= EXERCISE OBJECTIVE =
Having located "The width and height of the screenshot is (1359, 896).", write out its line and the remaining lines of the material exactly, the last one included, but not the pictures.

[RECORDS FOR THE EXERCISE — start]

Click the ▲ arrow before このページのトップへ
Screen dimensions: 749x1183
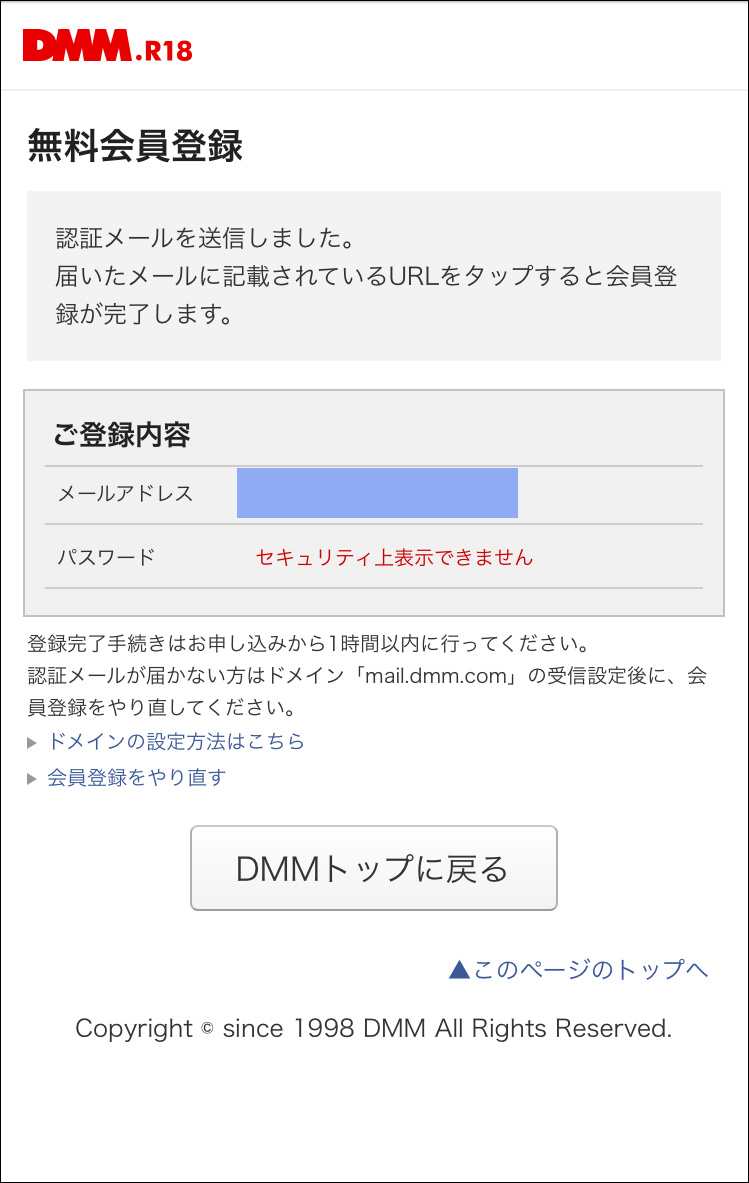point(459,969)
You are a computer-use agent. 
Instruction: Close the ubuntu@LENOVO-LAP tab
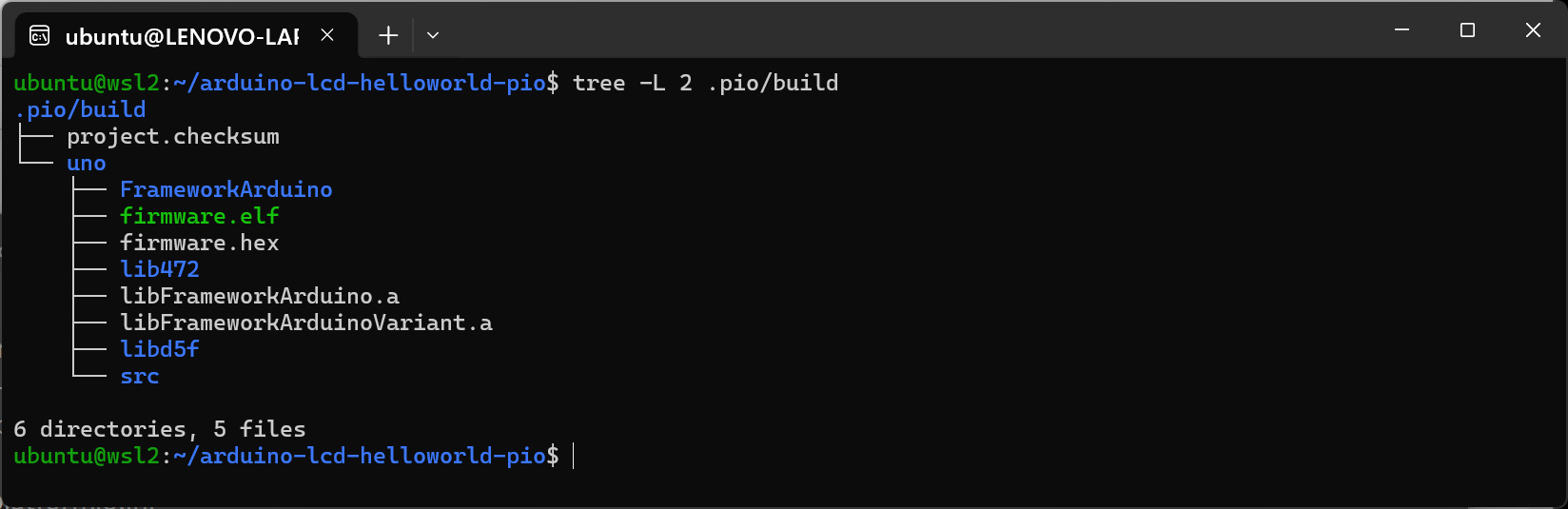[x=327, y=35]
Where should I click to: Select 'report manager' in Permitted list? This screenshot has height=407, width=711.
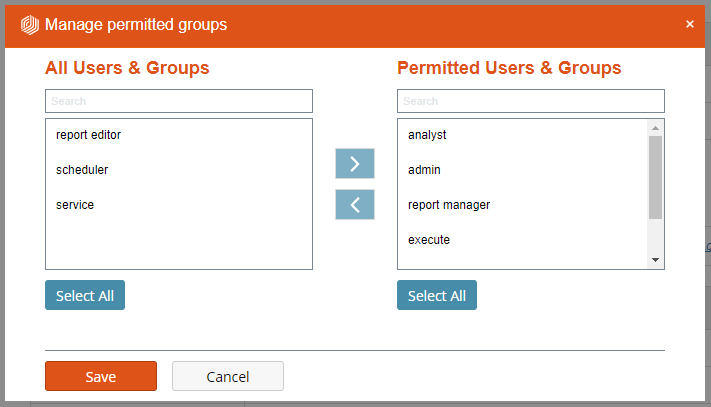pos(449,205)
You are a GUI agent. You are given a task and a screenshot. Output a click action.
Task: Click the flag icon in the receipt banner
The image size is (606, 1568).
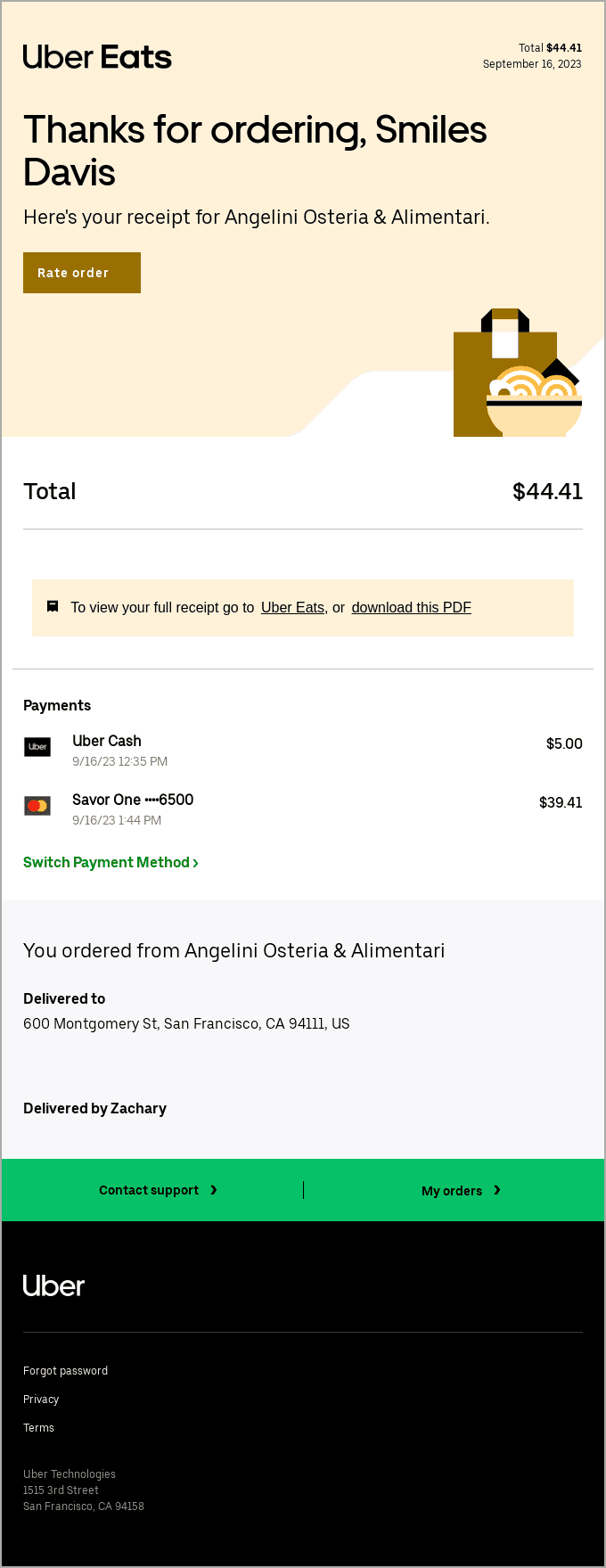coord(52,606)
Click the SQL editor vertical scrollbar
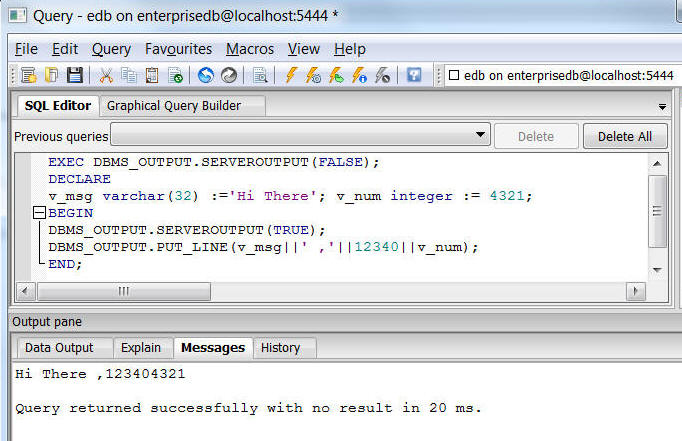The height and width of the screenshot is (441, 682). point(657,211)
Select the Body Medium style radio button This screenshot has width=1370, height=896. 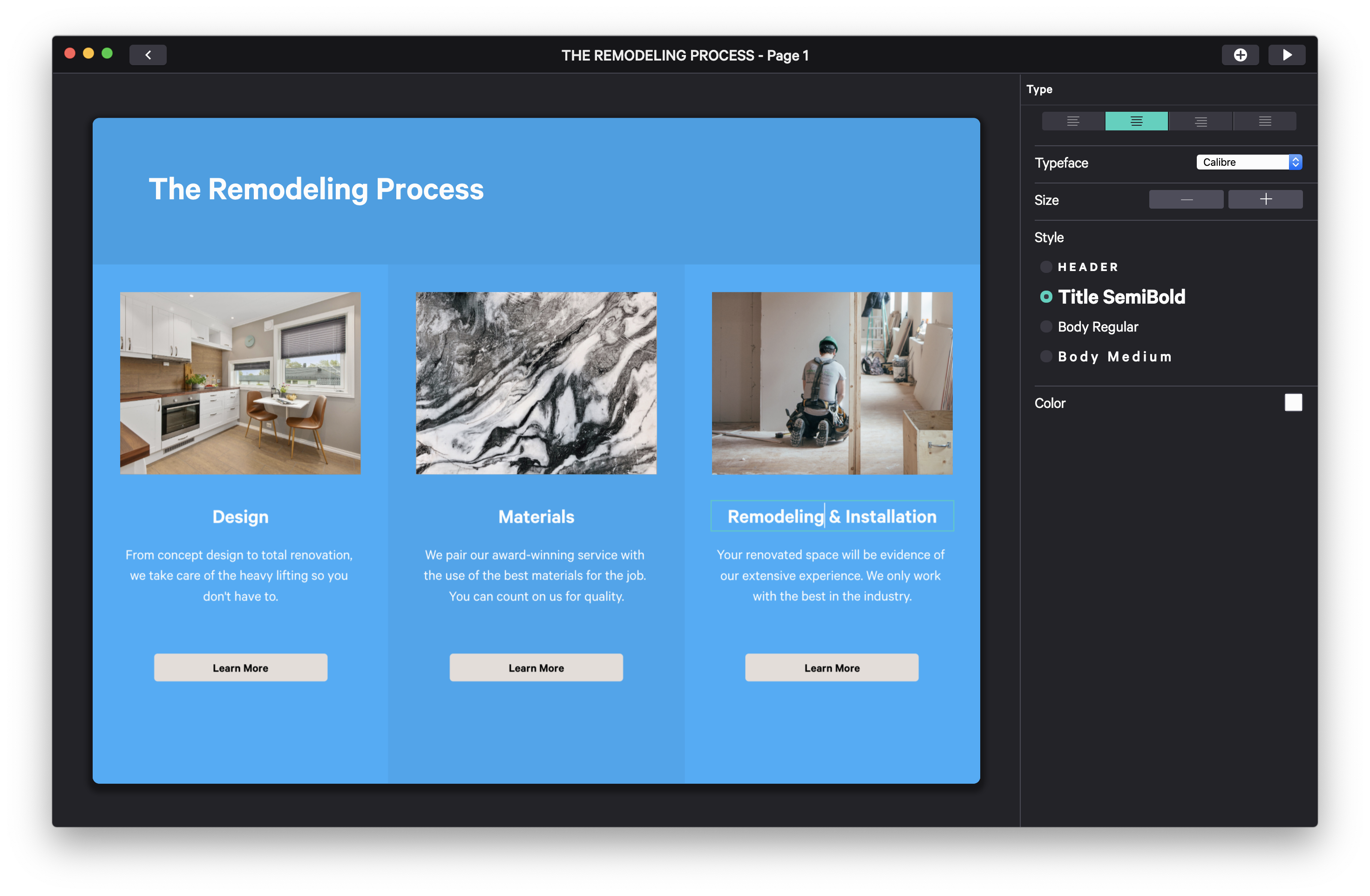click(1045, 355)
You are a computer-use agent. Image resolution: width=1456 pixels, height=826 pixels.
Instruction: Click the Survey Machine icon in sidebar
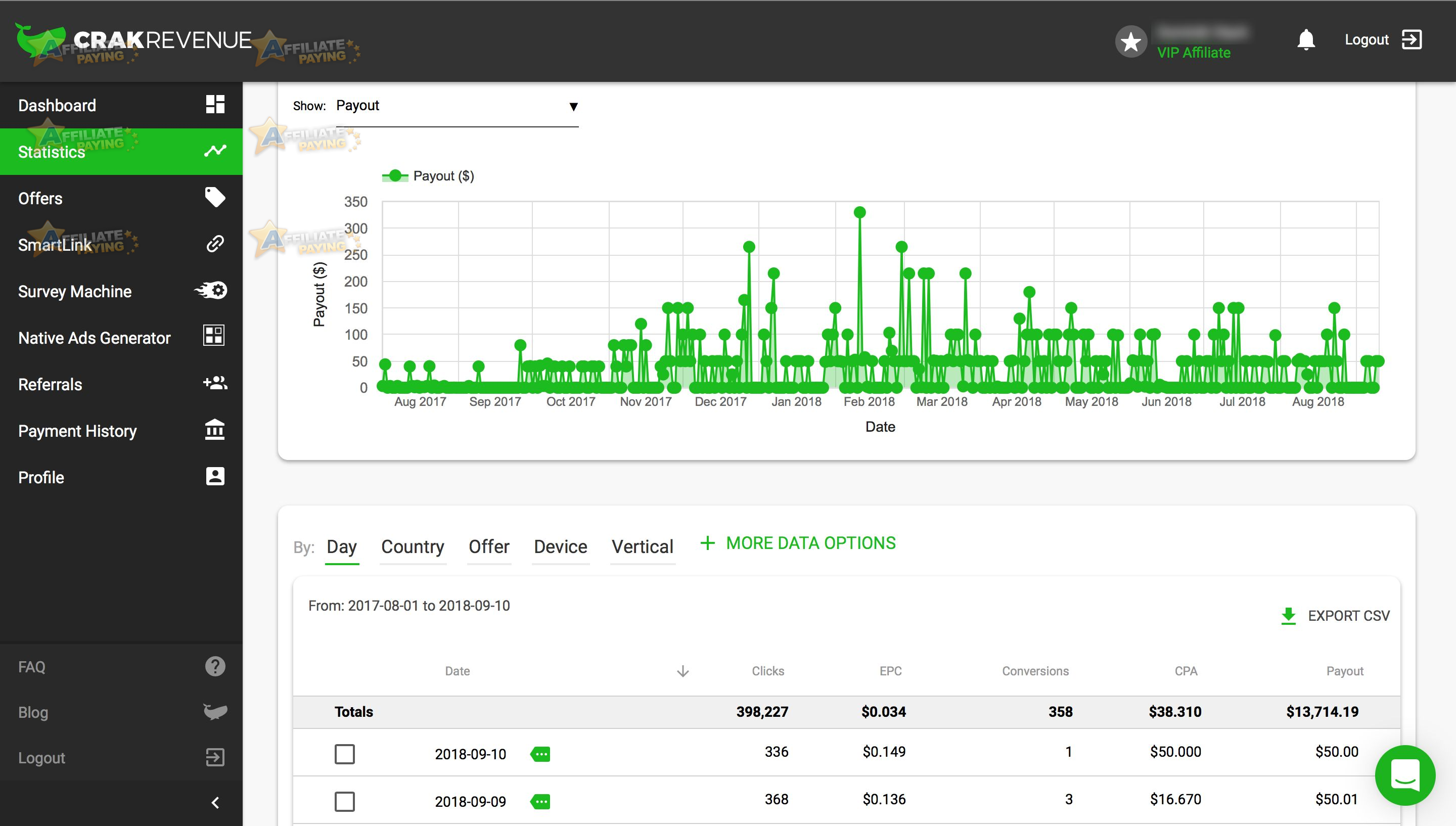coord(211,291)
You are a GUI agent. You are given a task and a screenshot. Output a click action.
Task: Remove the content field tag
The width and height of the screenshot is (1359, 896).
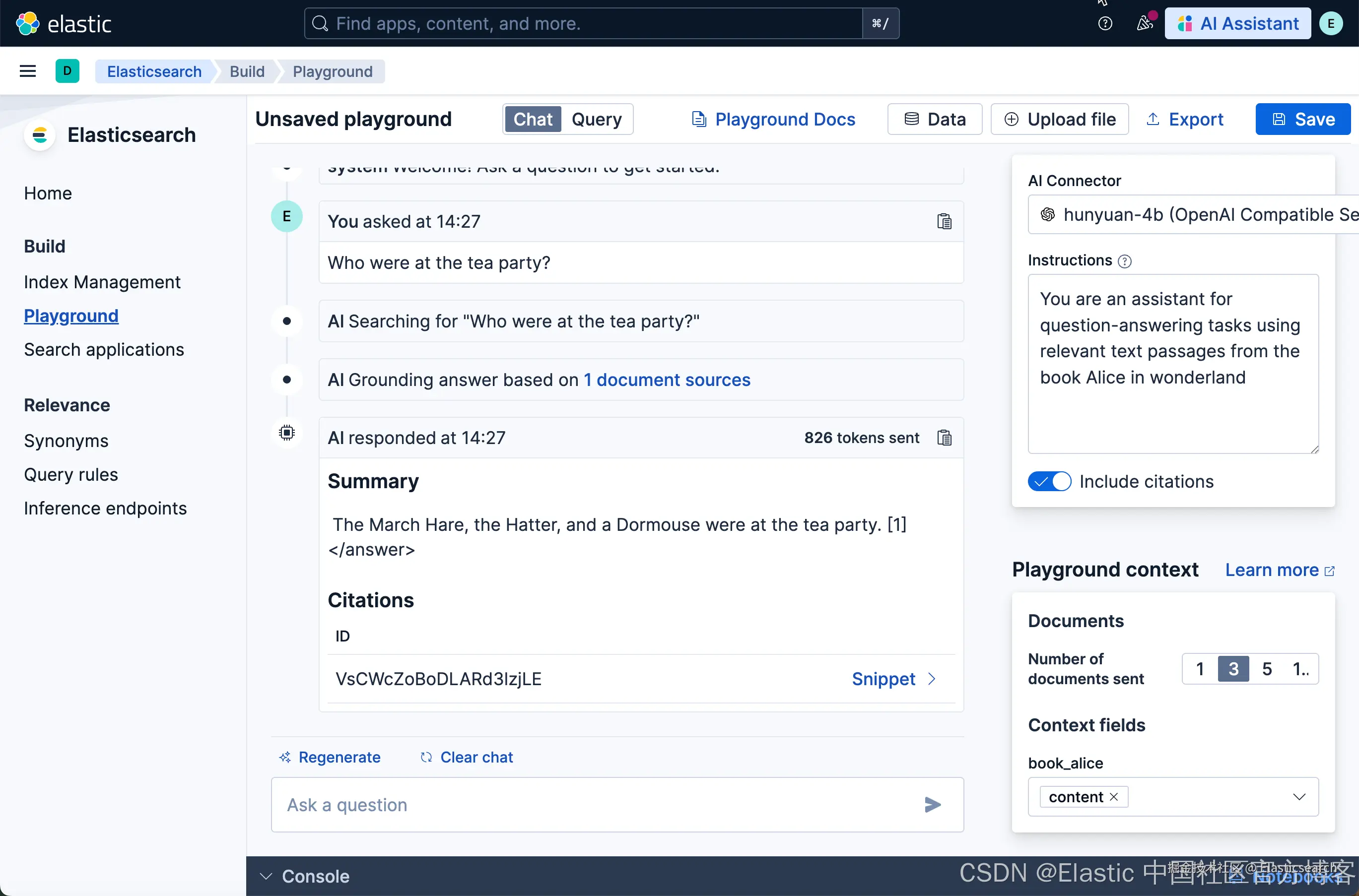coord(1114,797)
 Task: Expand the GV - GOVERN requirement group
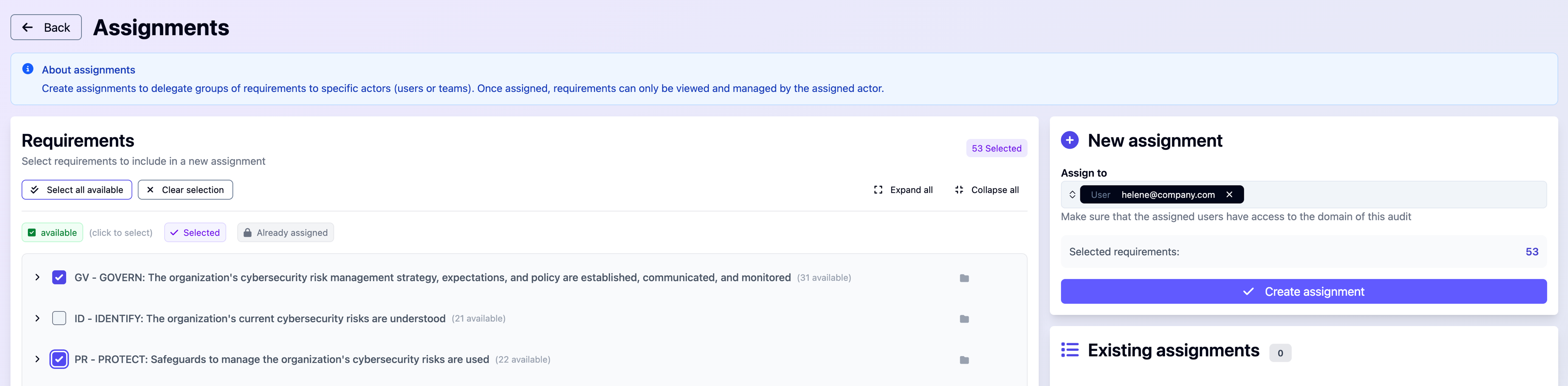(38, 278)
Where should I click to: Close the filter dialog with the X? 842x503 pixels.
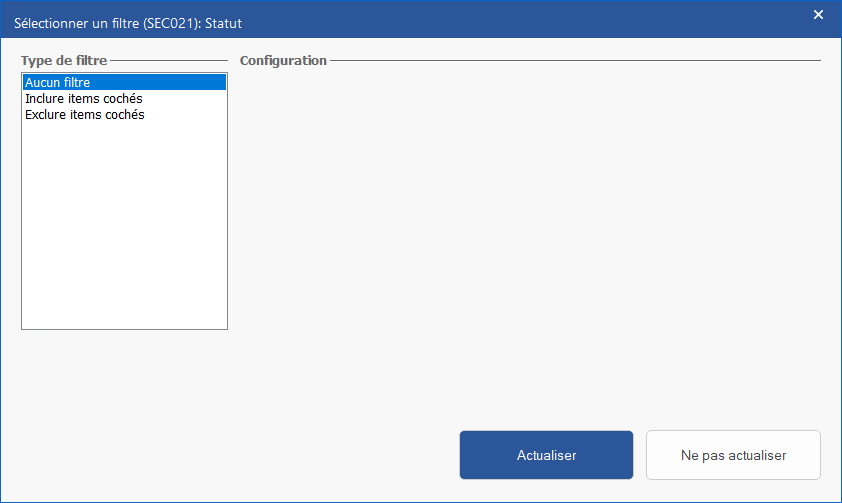pyautogui.click(x=818, y=15)
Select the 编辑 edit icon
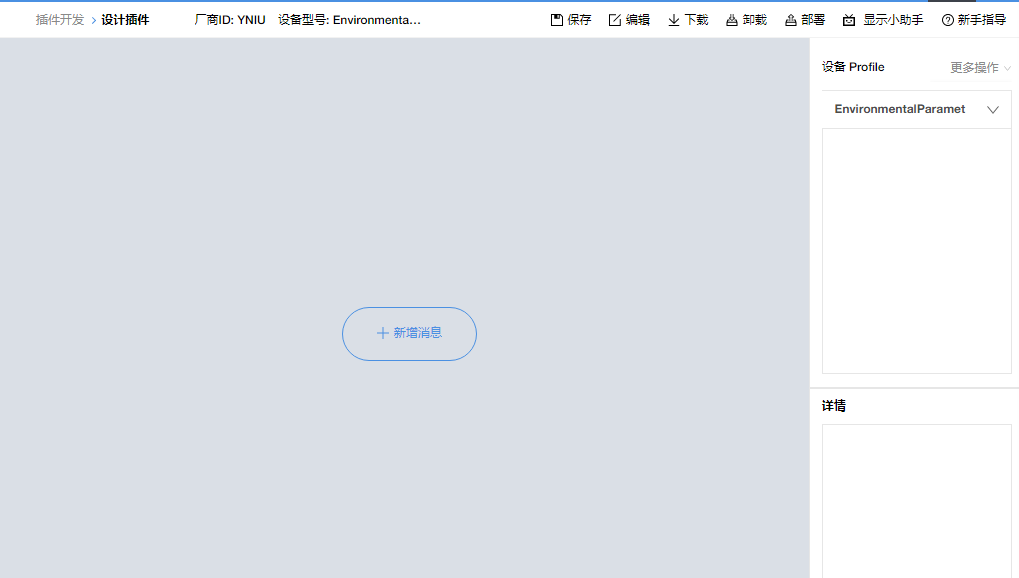The width and height of the screenshot is (1019, 578). pos(613,18)
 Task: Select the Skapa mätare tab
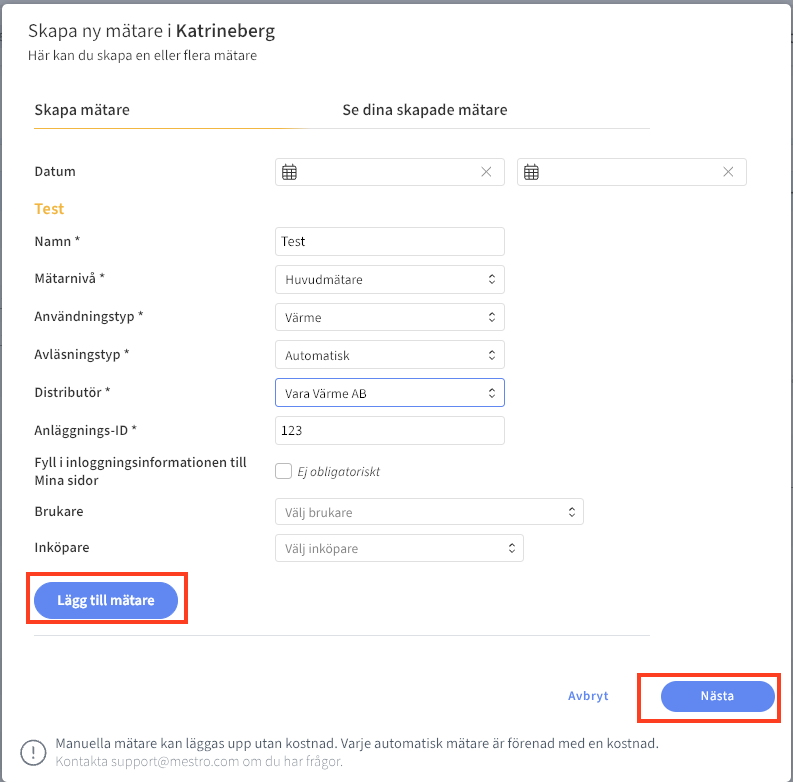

[RECORDS FOR THE EXERCISE — finish]

= EXERCISE SOLUTION =
The width and height of the screenshot is (1359, 896).
coord(1114,797)
 Task: Expand the GV - GOVERN requirement group
(38, 278)
Where should I click to: Close the filter dialog with the X? 842x503 pixels.
pyautogui.click(x=818, y=15)
Select the 编辑 edit icon
The width and height of the screenshot is (1019, 578). pos(613,18)
 Task: Select the Skapa mätare tab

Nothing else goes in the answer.